_AVAILABLE DATA_:
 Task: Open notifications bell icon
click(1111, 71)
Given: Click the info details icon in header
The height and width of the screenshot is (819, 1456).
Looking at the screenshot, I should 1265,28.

_WORK ORDER_: With every line kept whole, write out the records again exactly.

_TASK RESPONSE_:
 Task: Open notifications bell icon
click(1111, 71)
Given: Click the info details icon in header
The height and width of the screenshot is (819, 1456).
Looking at the screenshot, I should 1265,28.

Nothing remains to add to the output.